6. Domain-Driven Design (DDD)
Use Case: Enterprise systems with rich business rules.
Organizes the system by domain — not by technical layer — to mirror real-world business structure.
Example Structure:
src/
├── features/
│ ├── users/
│ │ ├── domain/
│ │ ├── application/
│ │ └── infrastructure/
│ └── payments/
├── shared/
│ ├── kernel/
│ ├── utils/
│ └── constants/
└── main.ts
Pros: Encapsulates logic per business domain, scales across large teams. Cons: Steep learning curve; more structure than smaller apps need.
7. Microservices Architecture
Use Case: Systems that need independent scaling and deployment.
Breaks the monolith into smaller services, each handling one domain.
Example Structure:
user-service/
├── src/
├── tests/
└── Dockerfile
order-service/
├── src/
├── tests/
└── Dockerfile
gateway/
└── src/
Pros: Independent deployments, fault isolation, clear ownership.
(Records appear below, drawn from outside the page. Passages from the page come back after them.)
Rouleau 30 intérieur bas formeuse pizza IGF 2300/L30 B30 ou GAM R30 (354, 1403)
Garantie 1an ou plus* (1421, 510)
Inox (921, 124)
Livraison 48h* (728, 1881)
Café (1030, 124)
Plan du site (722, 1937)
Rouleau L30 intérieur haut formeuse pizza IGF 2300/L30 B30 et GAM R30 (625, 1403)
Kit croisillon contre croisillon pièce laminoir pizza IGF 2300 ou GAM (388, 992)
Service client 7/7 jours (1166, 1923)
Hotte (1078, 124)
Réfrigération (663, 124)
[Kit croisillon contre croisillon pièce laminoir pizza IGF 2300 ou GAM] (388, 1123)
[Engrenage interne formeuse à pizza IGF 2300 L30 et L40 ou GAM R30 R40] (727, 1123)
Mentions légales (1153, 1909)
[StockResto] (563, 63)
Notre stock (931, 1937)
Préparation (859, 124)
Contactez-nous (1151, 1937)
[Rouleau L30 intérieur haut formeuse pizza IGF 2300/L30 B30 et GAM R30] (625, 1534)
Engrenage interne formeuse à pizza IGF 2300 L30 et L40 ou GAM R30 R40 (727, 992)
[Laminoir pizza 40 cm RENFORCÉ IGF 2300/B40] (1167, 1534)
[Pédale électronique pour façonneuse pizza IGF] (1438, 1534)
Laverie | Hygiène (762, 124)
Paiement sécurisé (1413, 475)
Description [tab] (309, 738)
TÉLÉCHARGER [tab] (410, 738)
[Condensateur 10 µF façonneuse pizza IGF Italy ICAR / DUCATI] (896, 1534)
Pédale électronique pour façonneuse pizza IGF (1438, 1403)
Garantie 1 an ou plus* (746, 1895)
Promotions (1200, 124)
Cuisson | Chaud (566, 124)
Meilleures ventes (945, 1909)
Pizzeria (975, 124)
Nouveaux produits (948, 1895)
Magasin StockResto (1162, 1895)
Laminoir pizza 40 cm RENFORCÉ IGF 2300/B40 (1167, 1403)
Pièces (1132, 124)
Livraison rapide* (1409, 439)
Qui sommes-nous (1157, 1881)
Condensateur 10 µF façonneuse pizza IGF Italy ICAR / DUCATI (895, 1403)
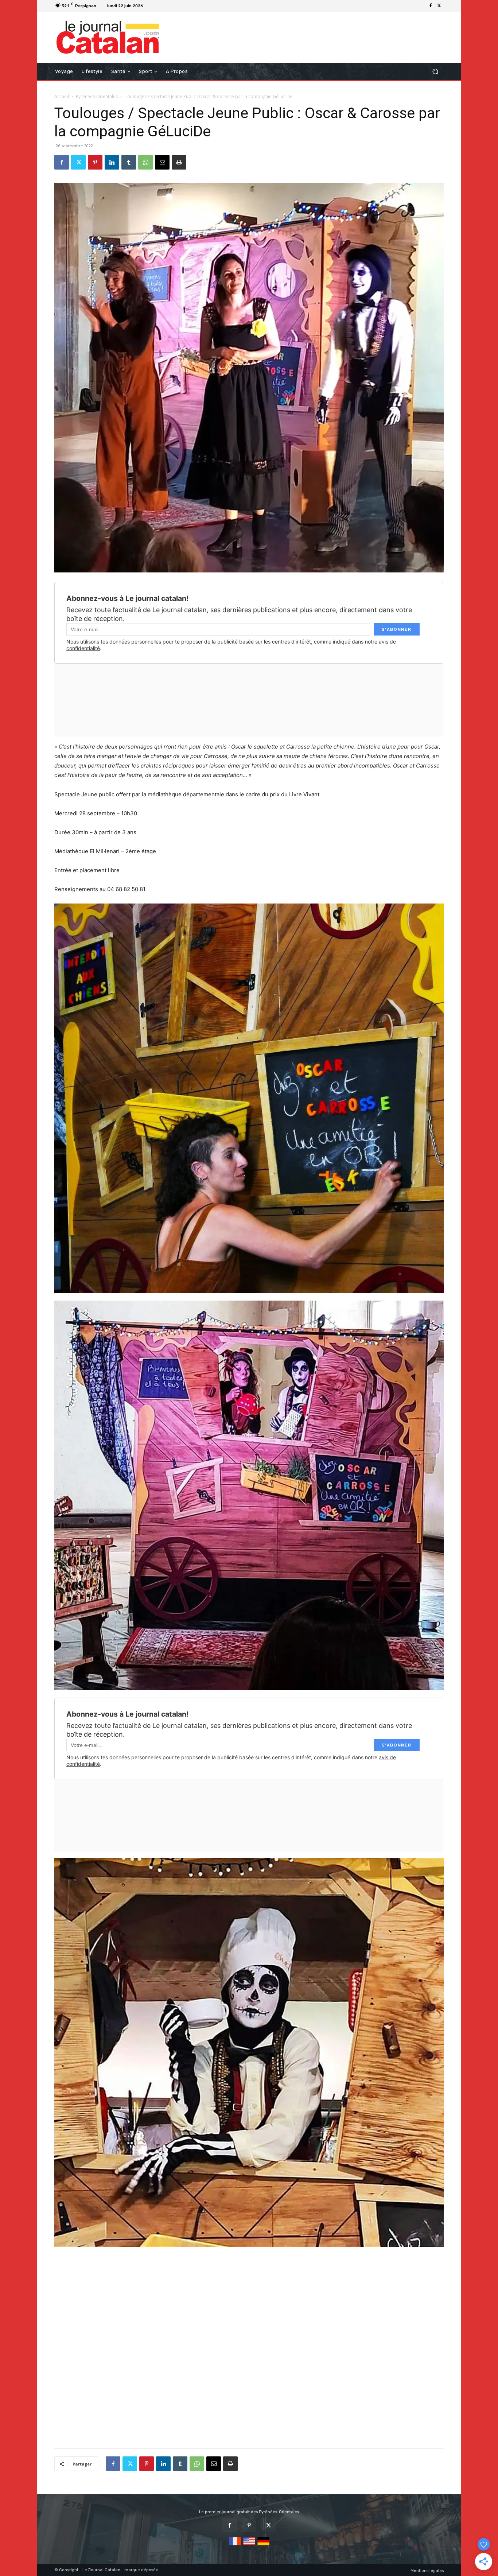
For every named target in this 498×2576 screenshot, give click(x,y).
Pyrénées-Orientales (97, 96)
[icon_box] (155, 6)
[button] (435, 71)
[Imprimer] (179, 162)
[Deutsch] (263, 2545)
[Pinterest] (95, 162)
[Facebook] (430, 5)
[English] (249, 2545)
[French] (235, 2545)
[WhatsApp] (145, 162)
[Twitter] (439, 5)
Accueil (61, 96)
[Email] (162, 162)
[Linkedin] (112, 162)
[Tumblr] (128, 162)
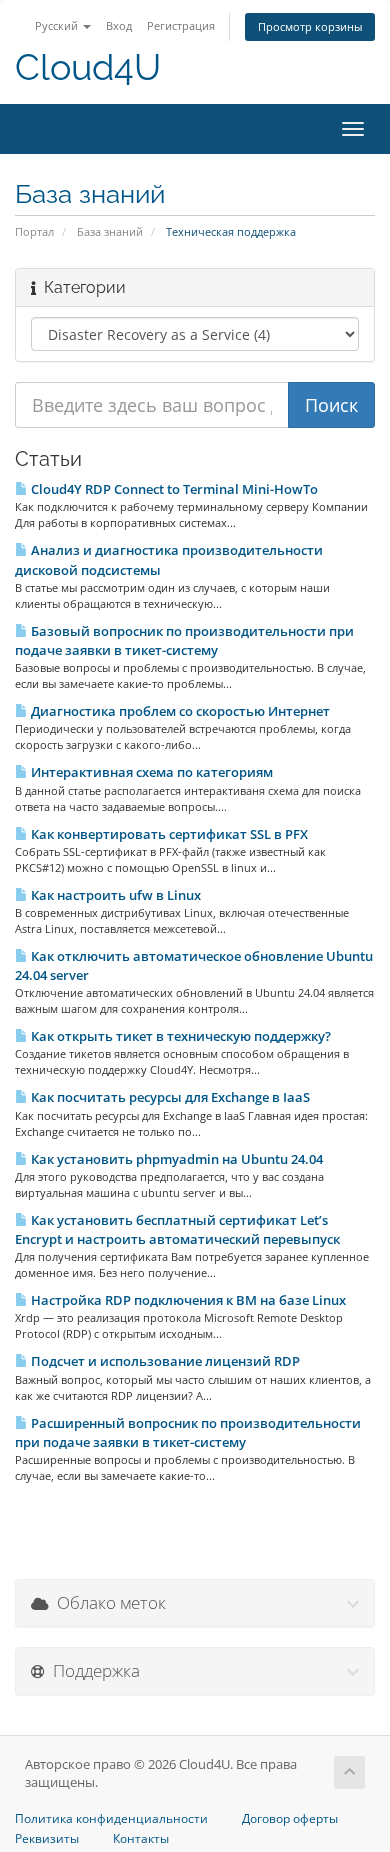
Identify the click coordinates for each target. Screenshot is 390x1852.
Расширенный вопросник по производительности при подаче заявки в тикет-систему (188, 1432)
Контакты (141, 1839)
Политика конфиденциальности (111, 1819)
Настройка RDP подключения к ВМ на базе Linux (187, 1300)
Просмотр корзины (310, 26)
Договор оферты (290, 1819)
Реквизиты (47, 1839)
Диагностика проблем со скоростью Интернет (179, 711)
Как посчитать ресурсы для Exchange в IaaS (169, 1097)
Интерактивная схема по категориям (150, 772)
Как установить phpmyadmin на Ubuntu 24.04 (175, 1159)
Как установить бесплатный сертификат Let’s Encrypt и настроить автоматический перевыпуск (177, 1229)
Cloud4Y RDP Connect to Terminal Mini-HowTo (173, 489)
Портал (34, 231)
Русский (58, 25)
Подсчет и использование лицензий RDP (164, 1361)
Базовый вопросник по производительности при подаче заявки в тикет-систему (184, 640)
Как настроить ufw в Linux (114, 895)
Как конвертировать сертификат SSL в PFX (168, 834)
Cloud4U (88, 67)
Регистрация (181, 25)
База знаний (110, 231)
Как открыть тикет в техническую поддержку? (179, 1036)
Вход (119, 25)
Cons: Complex operations, monitoring, and inter-service communication.
8. Event-Driven Architecture (EDA)
Use Case: Real-time and high-scale distributed systems.
Services emit and react to events instead of calling each other directly.
Example Structure:
services/
├── user/
├── order/
├── payment/
└── events/
├── user_created.ts
├── order_placed.ts
└── payment_completed.ts
Pros: Decoupled, fault-tolerant, and scalable. Cons: Debugging event chains and tracing logic flow can be difficult.
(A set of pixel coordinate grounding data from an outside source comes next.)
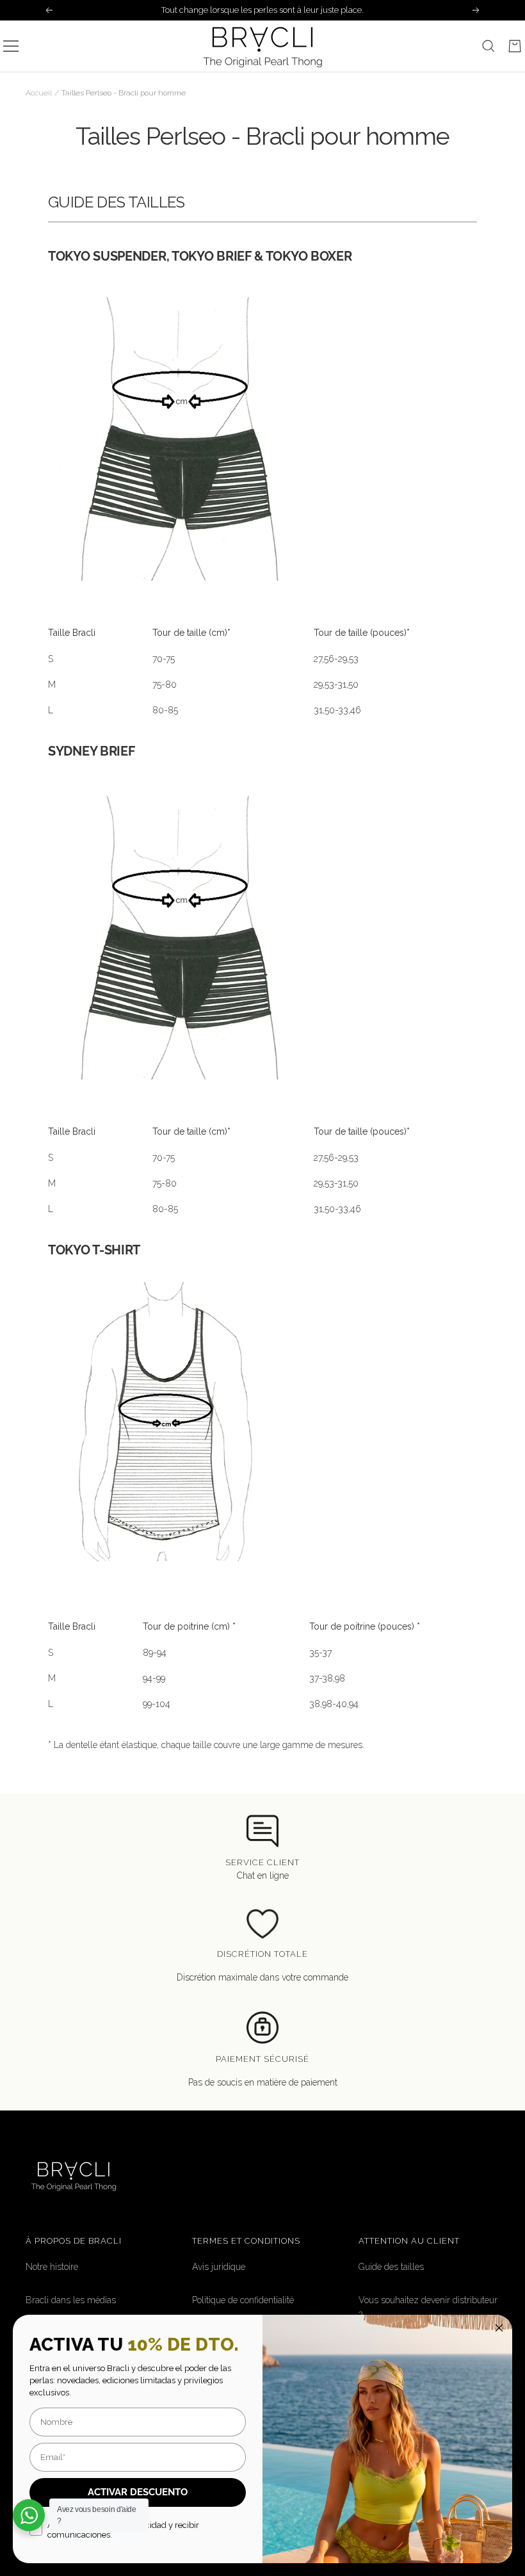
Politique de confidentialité (243, 2300)
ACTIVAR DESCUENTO (138, 2492)
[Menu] (11, 46)
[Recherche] (488, 46)
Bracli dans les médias (71, 2300)
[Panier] (515, 46)
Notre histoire (52, 2267)
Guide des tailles (391, 2267)
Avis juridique (218, 2267)
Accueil (39, 92)
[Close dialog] (499, 2328)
9. Monorepo with Modular Packages
Use Case: Unified development for multiple products or platforms.
One repository, many modules. Simplifies version control and dependency sharing.
Example Structure:
packages/
├── backend/
├── frontend/
├── shared/
├── types/
└── config/
Pros: Shared utilities, unified tooling, simplified collaboration. Cons: Requires disciplined CI/CD and build strategies.
10. Micro-Frontends and Polyrepo Systems
Use Case: Huge organizations with multiple frontend teams.
Each UI section is an independent app, composed at runtime for flexibility.
Example Structure:
apps/
├── dashboard/
├── authentication/
├── ads/
└── shell/
Pros: Parallel team development, independent deployments. Cons: Integration and routing complexity, performance trade-offs.
Summary Table
| Level | Architecture | Scale | Core Benefit |
|---|---|---|---|
| 1 | Script | Tiny | Rapid prototyping |
| 2 | Procedural | Small | Basic modularity |
| 3 | MVC | Small-Medium | UI and logic separation |
| 4 | Layered | Medium | Reusable, testable logic |
| 5 | Clean Architecture | Large | Framework-independent design |
| 6 | DDD | Enterprise | Business-aligned structure |
| 7 | Microservices | Enterprise | Independent scalability |
| 8 | Event-Driven | Massive | Reactive, resilient workflows |
| 9 | Monorepo | Multi-product | Shared code and versioning |
| 10 | Micro-Frontend | Massive | Decentralized UI scalability |
Final Thought
Scaling a codebase isn’t just about writing more code — it’s about structuring knowledge. Each architectural step adds a layer of abstraction, discipline, and flexibility. As systems evolve, your architecture should mature alongside them, ensuring that growth never turns into chaos. A truly senior engineer builds not only for today’s features, but for tomorrow’s scale.